Kauri Logging & Dams

Kauri felling was physically demanding, dangerous work, requiring bushmen to use levers, timber jacks and blocks and tackle to roll the felled trees into shallow creeks. As the river flooded, logs would float downriver, eventually arriving at tidal inlets and harbours to be be picked up by scows and ships.

Getting logs to the coast proved a challenge, especially from the more remote areas. The steep catchments, V-shaped valleys and swift rivers of The Coromandel lent themselves to a unique feat of engineering, unlike anything else seen before in New Zealand. Kauri driving dams were built by loggers to force massive quantities of logs downstream from the more remote areas.

More than 200 dams were built in the Whangapoua, Tairua and Kauaeranga river catchments. It was a process that took months to fill the dam and lay all the felled logs in the stream bed prior to a drive. Thousands of logs were then sent down through the forest following the triggered release of a series of dams. It was a destructive operation, with an estimated 20% of logs reaching the floating booms below, while the remainder were smashed and destroyed during the drive. These days, remnants of the dam sites still remain and can be visited from hiking trails around forest.

Kauri Industry

By the late 1830’s, the Kauri timber industry was thriving on The Coromandel, with numerous small mills established. Sawmills were more efficient than the pit sawyers preceding them and with the Coromandel gold rush in the late 1860s and 70s, demand for timber increased.

By the 1800s, a depression fell upon the industry. Local demand couldn’t keep pace with expansion and many sawmills were left bankrupt. In 1888 the Kauri Timber Company from Melbourne, purchased virtually all cutting rights to standing kauri on the peninsula. Its production peaked in 1901–2. However, by the turn of the century the kauri industry had declined significantly, as had the once vast expanse of mature kauri forests.

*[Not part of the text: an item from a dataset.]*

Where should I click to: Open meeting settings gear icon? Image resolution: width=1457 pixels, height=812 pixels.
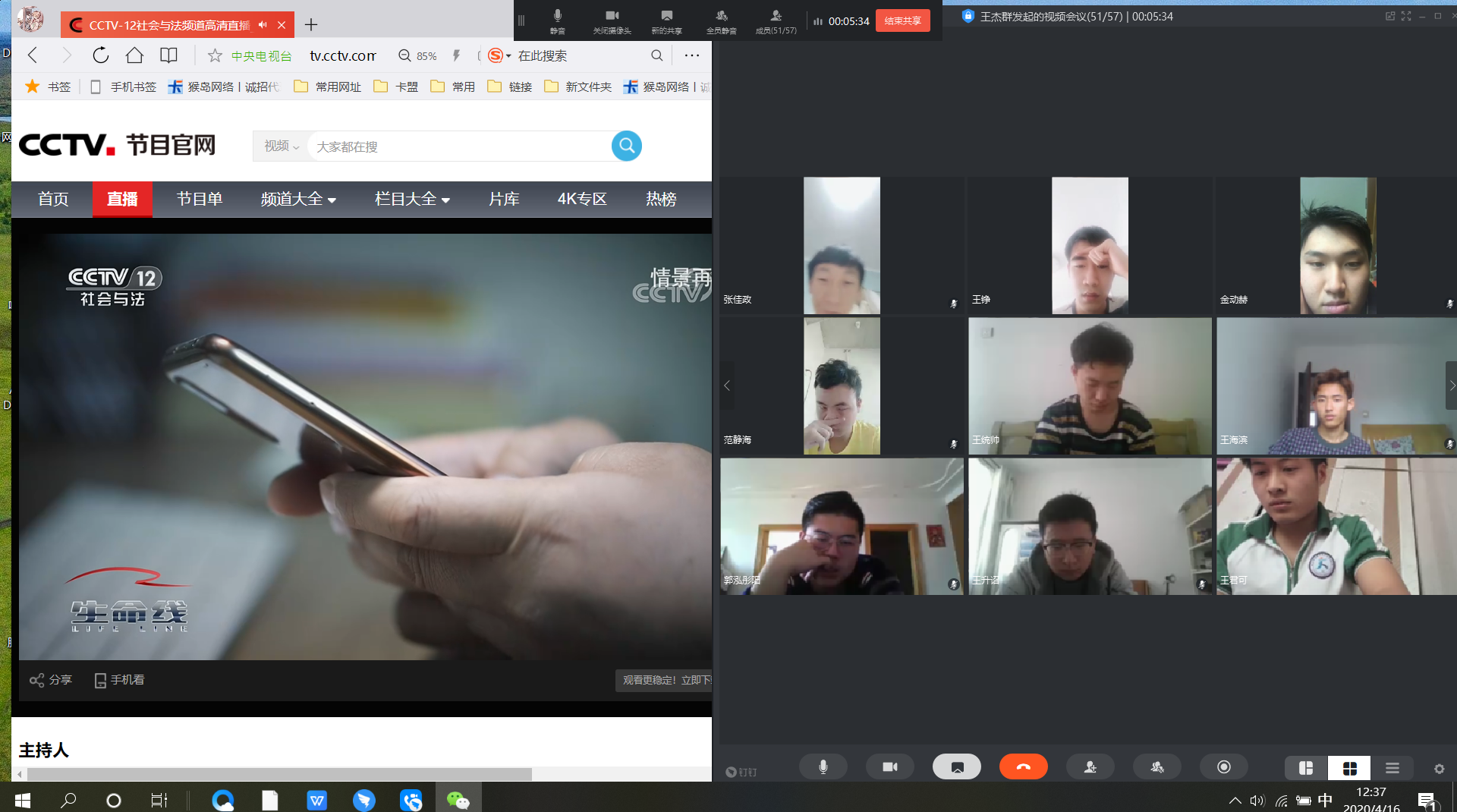(x=1439, y=769)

The final major logging operations and dam drives on The Coromandel were in the Kauaeranga valley in the early 1920s. All that was left were scarred hills and a visually devastated landscape.

The Coromandel Forest Park (73,000 hectares) was created in 1971 to promote public recreation and conserve surviving native forest. During this time, the Forest Service planted around 40,000 kauri as part of a preservation strategy, however many did not survive or records of their location were lost.

Kauri Today

About 400 hectares of mature kauri trees remain in the 2000s. Many of these survived because they were located in areas too difficult for loggers to access. The main stands are in the Moehau ecological area, the Manaia Forest Sanctuary and the upper reaches of the Tairua River.

Two Coromandel kauri are ranked in the “Top Ten” of the great trees listed in The World of the Kauri (Halkett, J. & Sale, EV, Reed Methuen,1986). Tanenui in the Manaia Kauri Sanctuary is the largest and oldest kauri tree on the Peninsula and sixth largest kauri in New Zealand. With a girth of 10.97m and a 15.85m clean bole hole height, Tanenui is estimated at 2,000 years old.

In an effort to help prevent the spread of Kauri Dieback, access is restricted to relevant authorities only.

There are several easily accessible sites for viewing ancient kauri around The Coromandel, including The Square Kauri Tree (Tapu/Coroglen Summit), The Kauri Block Track (Coromandel) and Waiau Kauri Grove (309 Road).